Vertebral artery injury with posterior cervical surgery has been most commonly associated with C1‒C2 transarticular screw insertion, with a reported incidence of 1.3%. The artery may be injured if the screw trajectory is too low or too lateral. C1 lateral mass and C2 pedicle constructs may reduce the risk of vertebral artery injury. Nevertheless, lateral perforation of the C2 pedicle may result in vertebral artery injury. Also, too far lateral exposure of the posterior or superior ring of C1 may predispose to vertebral artery injury. Subaxial lateral mass screw insertion may result in vertebral artery injury, but such an injury is most unusual.

When a vertebral artery injury occurs intraoperatively, there is usually sudden, nonpulsatile, copious bright red bleeding, although it may appear dark because of injury to the surrounding venous plexus. Injury is dangerous, as hemorrhage may be massive, and cerebral ischemia/embolic phenomena may result.
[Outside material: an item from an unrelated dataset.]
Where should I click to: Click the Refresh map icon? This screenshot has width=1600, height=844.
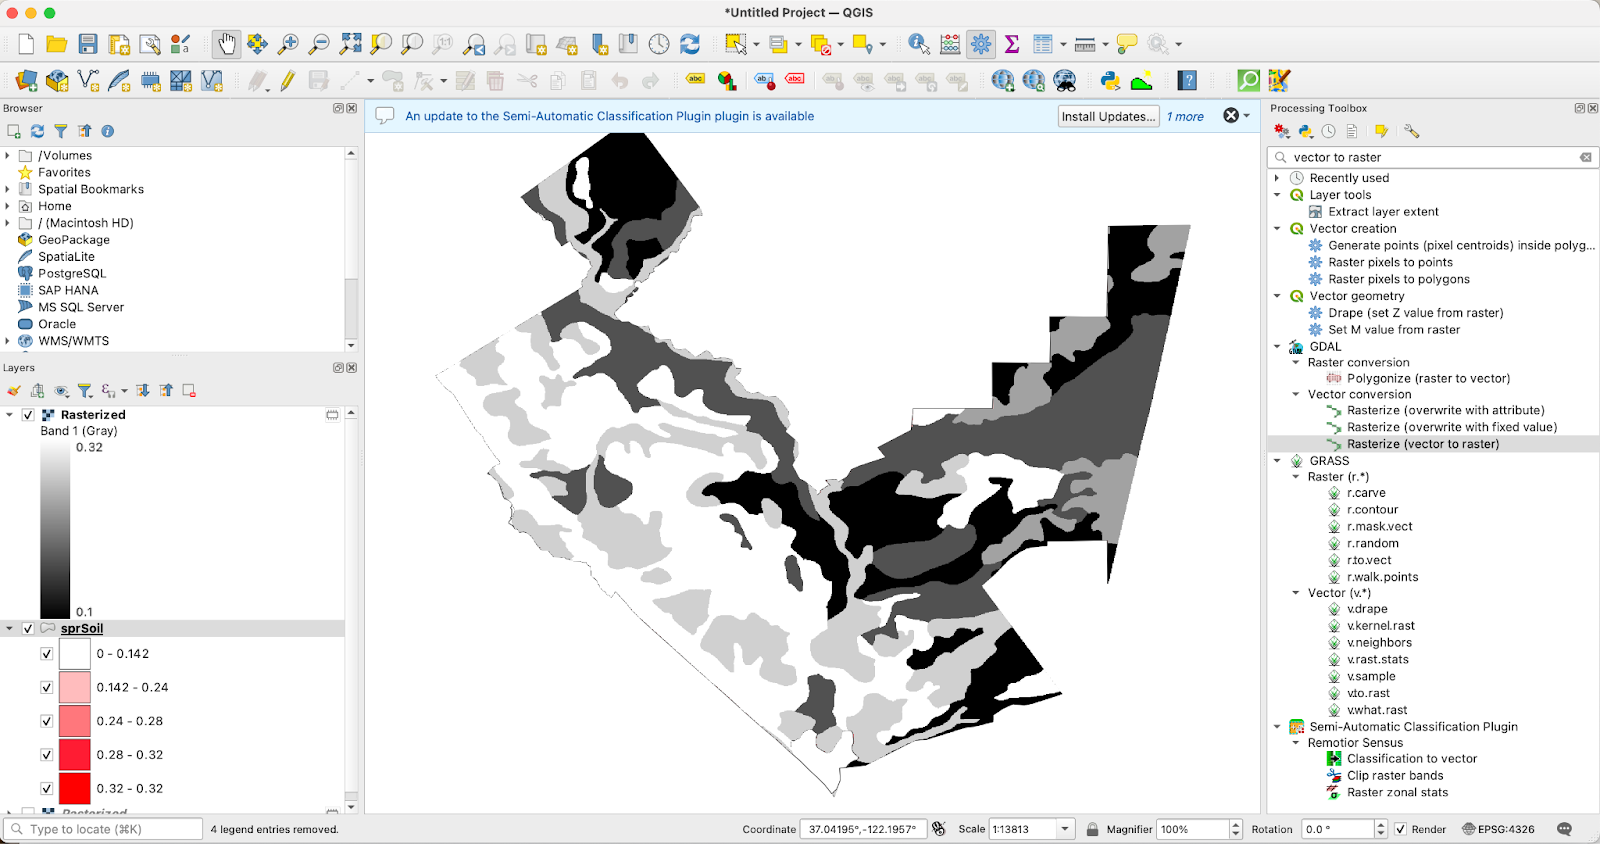click(x=690, y=44)
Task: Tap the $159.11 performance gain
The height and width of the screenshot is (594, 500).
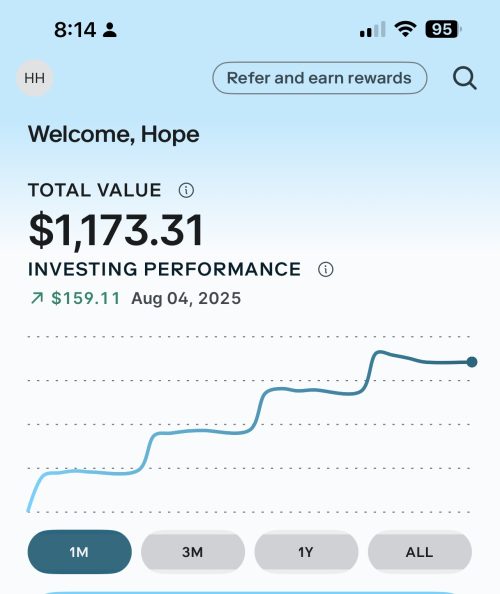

Strategies to manage a vertebral artery intraoperatively include tamponade, repair, and ligation. Tamponade includes use of hemostatic agents such as Gelfoam and oxidized cellulose (Surgicel). Although some have advocated use of hemostatic matrixes such as Floseal (Baxter Biosciences, Vienna, Austria) in the treatment of vertebral artery injury, there is concern of thromboembolic events should such a matrix be injected intravascularly, ^, and this is best avoided. Should tamponade fail to control hemorrhage, the surgeon must enlarge the exposure, including deliberate resection of the ventral lip of the transverse process to uncover more of the artery proximally and distally as localized pressure is applied over a cottonoid at the point of hemorrhage. The surgeon must then weigh the options of vertebral ligation versus repair. Most patients, especially younger patients, tolerate unilateral vertebral ligation well. However, a small number of patients will have an isolated vertebral artery terminating in the posterior inferior cerebellar artery or a compromised contralateral vertebral artery. Ligation of a vertebral artery in these circumstances could result in cerebellar or brainstem infarction. Because the status of the vertebral artery anatomy might not be known preoperatively, significant effort should be made to preserve vascular patency whenever possible. In this setting, intraoperative angiography should be considered. Endovascular treatment has become an important treatment modality in the setting of spine surgery–related vertebral artery injury, including placement of covered stents, parent artery occlusions, and coiling in the setting of pseudoaneurysms. ^, If injury occurs at C1‒C2 during transarticular screw insertion, many surgeons advocate placement of a screw into the drilled hole to reduce bleeding. ^,

Postoperative management remains controversial. Some surgeons advocate that the patient be observed and that any postoperative intervention be dictated by the patient’s clinical course. Others recommend that a postoperative angiogram be obtained to rule out significant injury, stenosis, pseudoaneurysm, or arteriovenous (AV) fistula ( Fig. 96.3 ). This may allow for endovascular intervention or vessel sacrifice if need be. Additionally, the postoperative neurological examination should be followed, as anticoagulation and antiplatelet therapy may be needed to prevent vertebrobasilar thromboembolism. Complications of vertebral artery injury include AV fistulae, late-onset hemorrhage, pseudoaneurysm and thrombosis with embolic incidents, cerebral ischemia, stroke, and even death. The vascular complications might occur days to years later. Thus after identifying an injury, serial imaging with magnetic resonance angiography or computed tomography (CT) angiography should be considered to rule out development of a pseudoaneurysm.

Studying preoperative CT and magnetic resonance imaging (MRI) scans and noting the possibility of ectatic, tortuous, or aberrant vasculature can reduce the risk of vertebral artery injury. Additionally, these studies are useful for tumor surgery.